--- Data shown Enclosed Below ---

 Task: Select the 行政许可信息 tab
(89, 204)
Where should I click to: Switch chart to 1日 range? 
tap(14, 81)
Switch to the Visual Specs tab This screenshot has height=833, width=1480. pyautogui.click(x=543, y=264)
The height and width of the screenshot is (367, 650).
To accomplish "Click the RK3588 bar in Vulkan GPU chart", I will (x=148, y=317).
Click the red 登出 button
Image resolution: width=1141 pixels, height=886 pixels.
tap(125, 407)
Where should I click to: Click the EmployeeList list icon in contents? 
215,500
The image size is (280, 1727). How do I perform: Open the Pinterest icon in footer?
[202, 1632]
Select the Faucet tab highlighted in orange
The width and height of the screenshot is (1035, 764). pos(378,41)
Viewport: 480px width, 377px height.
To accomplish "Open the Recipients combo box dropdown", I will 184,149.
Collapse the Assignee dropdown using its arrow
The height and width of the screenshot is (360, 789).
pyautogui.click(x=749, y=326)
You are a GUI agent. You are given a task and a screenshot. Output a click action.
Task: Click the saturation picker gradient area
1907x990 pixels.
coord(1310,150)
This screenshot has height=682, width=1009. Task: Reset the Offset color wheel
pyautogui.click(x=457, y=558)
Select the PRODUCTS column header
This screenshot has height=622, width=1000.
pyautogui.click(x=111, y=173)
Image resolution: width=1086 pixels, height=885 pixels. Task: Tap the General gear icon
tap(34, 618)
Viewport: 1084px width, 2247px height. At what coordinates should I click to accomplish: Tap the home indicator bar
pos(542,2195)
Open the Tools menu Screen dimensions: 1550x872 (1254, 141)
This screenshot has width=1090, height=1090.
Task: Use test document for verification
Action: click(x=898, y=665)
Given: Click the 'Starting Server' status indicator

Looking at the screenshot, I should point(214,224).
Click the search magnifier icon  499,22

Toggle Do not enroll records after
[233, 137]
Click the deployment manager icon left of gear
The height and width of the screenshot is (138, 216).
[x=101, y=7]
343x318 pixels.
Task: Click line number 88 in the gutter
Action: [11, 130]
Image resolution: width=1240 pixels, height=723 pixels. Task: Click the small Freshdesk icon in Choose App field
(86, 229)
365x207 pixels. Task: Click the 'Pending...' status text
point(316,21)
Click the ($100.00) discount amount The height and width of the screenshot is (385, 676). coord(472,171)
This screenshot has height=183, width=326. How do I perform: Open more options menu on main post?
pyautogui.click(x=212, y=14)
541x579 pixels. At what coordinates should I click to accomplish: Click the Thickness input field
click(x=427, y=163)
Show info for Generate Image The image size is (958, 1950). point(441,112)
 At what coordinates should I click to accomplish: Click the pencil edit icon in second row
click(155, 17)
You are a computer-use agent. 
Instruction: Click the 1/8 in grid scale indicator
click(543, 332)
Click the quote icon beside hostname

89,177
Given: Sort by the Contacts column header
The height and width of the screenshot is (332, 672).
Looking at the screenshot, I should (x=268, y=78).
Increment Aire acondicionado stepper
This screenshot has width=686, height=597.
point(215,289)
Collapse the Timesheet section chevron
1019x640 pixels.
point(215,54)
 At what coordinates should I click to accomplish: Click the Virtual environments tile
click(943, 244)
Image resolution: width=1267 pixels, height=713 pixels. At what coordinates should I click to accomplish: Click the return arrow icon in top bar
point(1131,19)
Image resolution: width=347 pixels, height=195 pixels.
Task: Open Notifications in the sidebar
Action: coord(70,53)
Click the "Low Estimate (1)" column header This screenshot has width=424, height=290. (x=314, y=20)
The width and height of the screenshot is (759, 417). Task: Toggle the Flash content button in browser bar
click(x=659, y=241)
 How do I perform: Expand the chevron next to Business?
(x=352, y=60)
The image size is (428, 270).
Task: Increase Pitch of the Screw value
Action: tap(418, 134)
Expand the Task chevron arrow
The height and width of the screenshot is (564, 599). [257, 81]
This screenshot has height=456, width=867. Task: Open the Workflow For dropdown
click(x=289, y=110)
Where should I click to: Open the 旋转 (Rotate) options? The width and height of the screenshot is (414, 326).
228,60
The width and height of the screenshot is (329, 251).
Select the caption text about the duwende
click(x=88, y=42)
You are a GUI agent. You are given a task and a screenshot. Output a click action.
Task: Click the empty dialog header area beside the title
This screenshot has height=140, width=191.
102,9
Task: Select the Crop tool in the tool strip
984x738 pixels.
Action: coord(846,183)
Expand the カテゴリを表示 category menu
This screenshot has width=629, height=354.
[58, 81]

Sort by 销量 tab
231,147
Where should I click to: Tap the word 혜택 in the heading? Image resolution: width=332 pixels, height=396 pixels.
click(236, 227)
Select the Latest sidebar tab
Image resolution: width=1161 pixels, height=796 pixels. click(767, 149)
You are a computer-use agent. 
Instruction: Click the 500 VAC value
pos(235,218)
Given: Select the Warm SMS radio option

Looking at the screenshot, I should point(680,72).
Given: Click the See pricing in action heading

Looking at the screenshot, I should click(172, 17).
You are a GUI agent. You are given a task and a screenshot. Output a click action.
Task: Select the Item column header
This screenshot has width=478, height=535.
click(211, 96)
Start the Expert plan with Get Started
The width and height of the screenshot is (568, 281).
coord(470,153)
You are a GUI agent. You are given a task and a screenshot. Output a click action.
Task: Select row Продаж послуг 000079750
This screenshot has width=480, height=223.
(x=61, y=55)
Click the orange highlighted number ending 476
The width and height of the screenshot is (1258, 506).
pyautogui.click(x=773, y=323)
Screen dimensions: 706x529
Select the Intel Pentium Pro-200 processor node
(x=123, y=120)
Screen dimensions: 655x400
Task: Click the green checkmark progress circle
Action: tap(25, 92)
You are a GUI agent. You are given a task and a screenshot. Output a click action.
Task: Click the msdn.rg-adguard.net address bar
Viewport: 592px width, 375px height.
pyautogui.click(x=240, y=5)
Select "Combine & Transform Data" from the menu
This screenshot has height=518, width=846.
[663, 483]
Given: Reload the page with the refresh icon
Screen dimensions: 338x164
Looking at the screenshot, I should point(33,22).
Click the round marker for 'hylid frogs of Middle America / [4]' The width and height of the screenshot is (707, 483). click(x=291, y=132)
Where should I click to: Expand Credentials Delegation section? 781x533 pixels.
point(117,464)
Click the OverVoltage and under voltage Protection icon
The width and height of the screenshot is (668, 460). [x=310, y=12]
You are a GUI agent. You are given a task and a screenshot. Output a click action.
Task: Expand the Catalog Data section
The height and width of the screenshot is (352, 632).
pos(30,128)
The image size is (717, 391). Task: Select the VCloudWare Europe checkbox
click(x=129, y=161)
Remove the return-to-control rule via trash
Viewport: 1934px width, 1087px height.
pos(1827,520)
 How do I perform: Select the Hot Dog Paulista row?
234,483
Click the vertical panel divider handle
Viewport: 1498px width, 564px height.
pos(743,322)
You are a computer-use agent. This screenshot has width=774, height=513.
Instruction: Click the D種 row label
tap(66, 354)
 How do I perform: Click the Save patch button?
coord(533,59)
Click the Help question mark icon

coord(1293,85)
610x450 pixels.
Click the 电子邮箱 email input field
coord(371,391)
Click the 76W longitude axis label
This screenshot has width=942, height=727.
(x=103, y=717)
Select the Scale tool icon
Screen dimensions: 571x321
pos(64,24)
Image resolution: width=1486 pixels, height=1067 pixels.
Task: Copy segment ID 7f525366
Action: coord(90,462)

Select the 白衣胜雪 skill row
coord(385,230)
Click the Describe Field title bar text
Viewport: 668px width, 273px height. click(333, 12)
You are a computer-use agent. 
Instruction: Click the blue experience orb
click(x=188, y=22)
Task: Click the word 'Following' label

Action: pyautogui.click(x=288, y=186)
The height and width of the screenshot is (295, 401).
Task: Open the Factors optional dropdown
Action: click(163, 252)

--- End of Enclosed Data shown ---

__Task__. Could you return all the data above exactly as it appears?

__The completed task__.
 Task: Select the 行政许可信息 tab
(89, 204)
Where should I click to: Switch chart to 1日 range? 
tap(14, 81)
Switch to the Visual Specs tab This screenshot has height=833, width=1480. pyautogui.click(x=543, y=264)
The height and width of the screenshot is (367, 650).
To accomplish "Click the RK3588 bar in Vulkan GPU chart", I will (x=148, y=317).
Click the red 登出 button
Image resolution: width=1141 pixels, height=886 pixels.
tap(125, 407)
Where should I click to: Click the EmployeeList list icon in contents? 
215,500
The image size is (280, 1727). How do I perform: Open the Pinterest icon in footer?
[202, 1632]
Select the Faucet tab highlighted in orange
The width and height of the screenshot is (1035, 764). pos(378,41)
Viewport: 480px width, 377px height.
To accomplish "Open the Recipients combo box dropdown", I will 184,149.
Collapse the Assignee dropdown using its arrow
The height and width of the screenshot is (360, 789).
pyautogui.click(x=749, y=326)
You are a GUI agent. You are given a task and a screenshot. Output a click action.
Task: Click the saturation picker gradient area
1907x990 pixels.
coord(1310,150)
This screenshot has height=682, width=1009. Task: Reset the Offset color wheel
pyautogui.click(x=457, y=558)
Select the PRODUCTS column header
This screenshot has height=622, width=1000.
pyautogui.click(x=111, y=173)
Image resolution: width=1086 pixels, height=885 pixels. Task: Tap the General gear icon
tap(34, 618)
Viewport: 1084px width, 2247px height. At what coordinates should I click to accomplish: Tap the home indicator bar
pos(542,2195)
Open the Tools menu Screen dimensions: 1550x872 (1254, 141)
This screenshot has width=1090, height=1090.
Task: Use test document for verification
Action: click(x=898, y=665)
Given: Click the 'Starting Server' status indicator

Looking at the screenshot, I should point(214,224).
Click the search magnifier icon  499,22

Toggle Do not enroll records after
[233, 137]
Click the deployment manager icon left of gear
The height and width of the screenshot is (138, 216).
[x=101, y=7]
343x318 pixels.
Task: Click line number 88 in the gutter
Action: [11, 130]
Image resolution: width=1240 pixels, height=723 pixels. Task: Click the small Freshdesk icon in Choose App field
(86, 229)
365x207 pixels. Task: Click the 'Pending...' status text
point(316,21)
Click the ($100.00) discount amount The height and width of the screenshot is (385, 676). coord(472,171)
This screenshot has height=183, width=326. How do I perform: Open more options menu on main post?
pyautogui.click(x=212, y=14)
541x579 pixels. At what coordinates should I click to accomplish: Click the Thickness input field
click(x=427, y=163)
Show info for Generate Image The image size is (958, 1950). point(441,112)
 At what coordinates should I click to accomplish: Click the pencil edit icon in second row
click(155, 17)
You are a computer-use agent. 
Instruction: Click the 1/8 in grid scale indicator
click(543, 332)
Click the quote icon beside hostname

89,177
Given: Sort by the Contacts column header
The height and width of the screenshot is (332, 672).
Looking at the screenshot, I should (x=268, y=78).
Increment Aire acondicionado stepper
This screenshot has width=686, height=597.
point(215,289)
Collapse the Timesheet section chevron
1019x640 pixels.
point(215,54)
 At what coordinates should I click to accomplish: Click the Virtual environments tile
click(943, 244)
Image resolution: width=1267 pixels, height=713 pixels. At what coordinates should I click to accomplish: Click the return arrow icon in top bar
point(1131,19)
Image resolution: width=347 pixels, height=195 pixels.
Task: Open Notifications in the sidebar
Action: coord(70,53)
Click the "Low Estimate (1)" column header This screenshot has width=424, height=290. (x=314, y=20)
The width and height of the screenshot is (759, 417). Task: Toggle the Flash content button in browser bar
click(x=659, y=241)
 How do I perform: Expand the chevron next to Business?
(x=352, y=60)
The image size is (428, 270).
Task: Increase Pitch of the Screw value
Action: tap(418, 134)
Expand the Task chevron arrow
The height and width of the screenshot is (564, 599). [257, 81]
This screenshot has height=456, width=867. Task: Open the Workflow For dropdown
click(x=289, y=110)
Where should I click to: Open the 旋转 (Rotate) options? The width and height of the screenshot is (414, 326).
228,60
The width and height of the screenshot is (329, 251).
Select the caption text about the duwende
click(x=88, y=42)
You are a GUI agent. You are given a task and a screenshot. Output a click action.
Task: Click the empty dialog header area beside the title
This screenshot has height=140, width=191.
102,9
Task: Select the Crop tool in the tool strip
984x738 pixels.
Action: coord(846,183)
Expand the カテゴリを表示 category menu
This screenshot has width=629, height=354.
[58, 81]

Sort by 销量 tab
231,147
Where should I click to: Tap the word 혜택 in the heading? Image resolution: width=332 pixels, height=396 pixels.
click(236, 227)
Select the Latest sidebar tab
Image resolution: width=1161 pixels, height=796 pixels. click(767, 149)
You are a computer-use agent. 
Instruction: Click the 500 VAC value
pos(235,218)
Given: Select the Warm SMS radio option

Looking at the screenshot, I should point(680,72).
Given: Click the See pricing in action heading

Looking at the screenshot, I should click(172, 17).
You are a GUI agent. You are given a task and a screenshot. Output a click action.
Task: Select the Item column header
This screenshot has width=478, height=535.
click(211, 96)
Start the Expert plan with Get Started
The width and height of the screenshot is (568, 281).
coord(470,153)
You are a GUI agent. You are given a task and a screenshot. Output a click action.
Task: Select row Продаж послуг 000079750
This screenshot has width=480, height=223.
(x=61, y=55)
Click the orange highlighted number ending 476
The width and height of the screenshot is (1258, 506).
pyautogui.click(x=773, y=323)
Screen dimensions: 706x529
Select the Intel Pentium Pro-200 processor node
(x=123, y=120)
Screen dimensions: 655x400
Task: Click the green checkmark progress circle
Action: tap(25, 92)
You are a GUI agent. You are given a task and a screenshot. Output a click action.
Task: Click the msdn.rg-adguard.net address bar
Viewport: 592px width, 375px height.
pyautogui.click(x=240, y=5)
Select "Combine & Transform Data" from the menu
This screenshot has height=518, width=846.
[663, 483]
Given: Reload the page with the refresh icon
Screen dimensions: 338x164
Looking at the screenshot, I should point(33,22).
Click the round marker for 'hylid frogs of Middle America / [4]' The width and height of the screenshot is (707, 483). click(x=291, y=132)
Where should I click to: Expand Credentials Delegation section? 781x533 pixels.
point(117,464)
Click the OverVoltage and under voltage Protection icon
The width and height of the screenshot is (668, 460). [x=310, y=12]
You are a GUI agent. You are given a task and a screenshot. Output a click action.
Task: Expand the Catalog Data section
The height and width of the screenshot is (352, 632).
pos(30,128)
The image size is (717, 391). Task: Select the VCloudWare Europe checkbox
click(x=129, y=161)
Remove the return-to-control rule via trash
Viewport: 1934px width, 1087px height.
pos(1827,520)
 How do I perform: Select the Hot Dog Paulista row?
234,483
Click the vertical panel divider handle
Viewport: 1498px width, 564px height.
pos(743,322)
You are a computer-use agent. This screenshot has width=774, height=513.
Instruction: Click the D種 row label
tap(66, 354)
 How do I perform: Click the Save patch button?
coord(533,59)
Click the Help question mark icon

coord(1293,85)
610x450 pixels.
Click the 电子邮箱 email input field
coord(371,391)
Click the 76W longitude axis label
This screenshot has width=942, height=727.
(x=103, y=717)
Select the Scale tool icon
Screen dimensions: 571x321
pos(64,24)
Image resolution: width=1486 pixels, height=1067 pixels.
Task: Copy segment ID 7f525366
Action: coord(90,462)

Select the 白衣胜雪 skill row
coord(385,230)
Click the Describe Field title bar text
Viewport: 668px width, 273px height. click(333, 12)
You are a computer-use agent. 
Instruction: Click the blue experience orb
click(x=188, y=22)
Task: Click the word 'Following' label

Action: pyautogui.click(x=288, y=186)
The height and width of the screenshot is (295, 401).
Task: Open the Factors optional dropdown
Action: click(163, 252)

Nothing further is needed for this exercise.